Mintzberg (1976) étudie des managers en activité et décrit la métaphore d’hémisphère gauche et droite du cerveau. Il explique que c’est à travers le « hunch » ou le jugement qui est une faculté individuelle et relevant de l’hémisphère droit du cerveau que ces managers arrivent à synthétiser implicitement leur contexte afin de prendre les décisions les plus pertinentes. Mintzberg (1976) affirmait déjà que les stratégies les plus créatives dans les entreprises, face à des environnements très complexes, sont le reflet de l’hémisphère droit ou de l’intuition d’une seule personne25. Hayashi (2001) constate que les dirigeants qu’il a rencontrés ont qualifié d’intuitives les décisions les plus importantes qu’ils ont eu à prendre dans leur carrière. De plus, ils affirmaient qu’une situation de choix dont les résultats sont certains à 99% sur la base de données explicites objectives seulement perd toute sa substance. Elle n’a plus de potentiel et devient obsolète. Ceci atteste de la capacité de l’intuition à conduire à des décisions stratégiques satisfaisantes ou même optimales grâce à des informations de nature très subjective.
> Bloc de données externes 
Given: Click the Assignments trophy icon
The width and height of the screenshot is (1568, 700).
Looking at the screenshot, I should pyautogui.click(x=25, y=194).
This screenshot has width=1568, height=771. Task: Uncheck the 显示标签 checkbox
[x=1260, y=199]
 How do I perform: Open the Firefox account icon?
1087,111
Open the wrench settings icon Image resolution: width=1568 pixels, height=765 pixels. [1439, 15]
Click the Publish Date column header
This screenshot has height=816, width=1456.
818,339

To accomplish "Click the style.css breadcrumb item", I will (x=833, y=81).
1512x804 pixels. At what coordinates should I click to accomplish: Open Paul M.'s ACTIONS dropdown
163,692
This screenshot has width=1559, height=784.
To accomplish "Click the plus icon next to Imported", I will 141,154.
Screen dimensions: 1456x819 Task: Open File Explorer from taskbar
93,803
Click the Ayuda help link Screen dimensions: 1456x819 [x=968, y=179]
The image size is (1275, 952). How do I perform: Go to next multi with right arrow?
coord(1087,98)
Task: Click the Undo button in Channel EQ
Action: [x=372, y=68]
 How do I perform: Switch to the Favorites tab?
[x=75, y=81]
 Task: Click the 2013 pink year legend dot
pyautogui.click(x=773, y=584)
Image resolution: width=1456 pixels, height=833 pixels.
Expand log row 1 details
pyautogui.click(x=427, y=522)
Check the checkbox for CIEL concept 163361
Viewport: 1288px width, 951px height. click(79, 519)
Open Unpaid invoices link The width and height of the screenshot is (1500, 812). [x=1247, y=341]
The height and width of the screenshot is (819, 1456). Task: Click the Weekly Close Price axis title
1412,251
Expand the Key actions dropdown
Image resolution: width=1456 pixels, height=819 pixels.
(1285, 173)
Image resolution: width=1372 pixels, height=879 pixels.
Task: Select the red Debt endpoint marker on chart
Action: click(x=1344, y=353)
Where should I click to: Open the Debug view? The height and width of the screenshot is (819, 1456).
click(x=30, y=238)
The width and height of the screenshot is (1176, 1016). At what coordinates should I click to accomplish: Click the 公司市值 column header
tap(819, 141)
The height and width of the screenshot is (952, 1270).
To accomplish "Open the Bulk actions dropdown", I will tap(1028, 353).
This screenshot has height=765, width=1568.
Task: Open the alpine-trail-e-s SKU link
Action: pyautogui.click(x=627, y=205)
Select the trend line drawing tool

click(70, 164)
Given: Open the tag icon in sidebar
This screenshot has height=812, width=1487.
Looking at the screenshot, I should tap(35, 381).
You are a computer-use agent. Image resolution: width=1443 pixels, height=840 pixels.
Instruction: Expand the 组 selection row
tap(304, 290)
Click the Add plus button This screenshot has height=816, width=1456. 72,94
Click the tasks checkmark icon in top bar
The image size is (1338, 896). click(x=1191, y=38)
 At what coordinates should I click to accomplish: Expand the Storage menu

Nous ne pourrons pas parler d’efficacité d’un mode de décision en occultant la place qu’il accorde à la notion d’erreur. Par exemple l’approche comportementale de la décision lui réserve une place essentielle puisque son développement vise à énoncer les différentes sources d’erreur afin de les limiter. Elle définit l’erreur ou le biais comme l’écart de la décision d’un acteur par rapport aux prévisions du modèle classique objectif (Tversky et Kahneman, 1974). Le degré d’erreur est donc l’output du raisonnement du chercheur. La notion d’erreur dans le jugement intuitif est circonscrite par la NDM. Elle affirme que c’est l’erreur qui déclenche l’analyse. En incertitude, les mécanismes de décision rationnelle ne sont pas appropriés, ce qui est source éventuelle d’erreur. La NDM va rechercher comment les acteurs concernés se comportent en situation réelle. L’erreur est ainsi l’indicateur d’une possibilité d’amélioration de la performance décisionnelle (Lipshitz et al., 2001). C’est donc pour cela qu’une des caractéristiques de l’intuition est l’efficacité. Elle est perçue par ceux qui y ont recours comme une façon de réduire la marge d’erreur due à l’absence d’une méthode standard. Il n’y a donc pas une base de mesure de l’erreur dans le processus intuitif. En étudiant le comportement en situation réelle, on est alors capable d’observer comment les acteurs font pour remédier à l’erreur initiale qui caractérise leur contexte de décision dépourvue d’approche standard de décision (Canet et al., 2012). Les comportements observés viendront alors nourrir le développement autour l’intuition.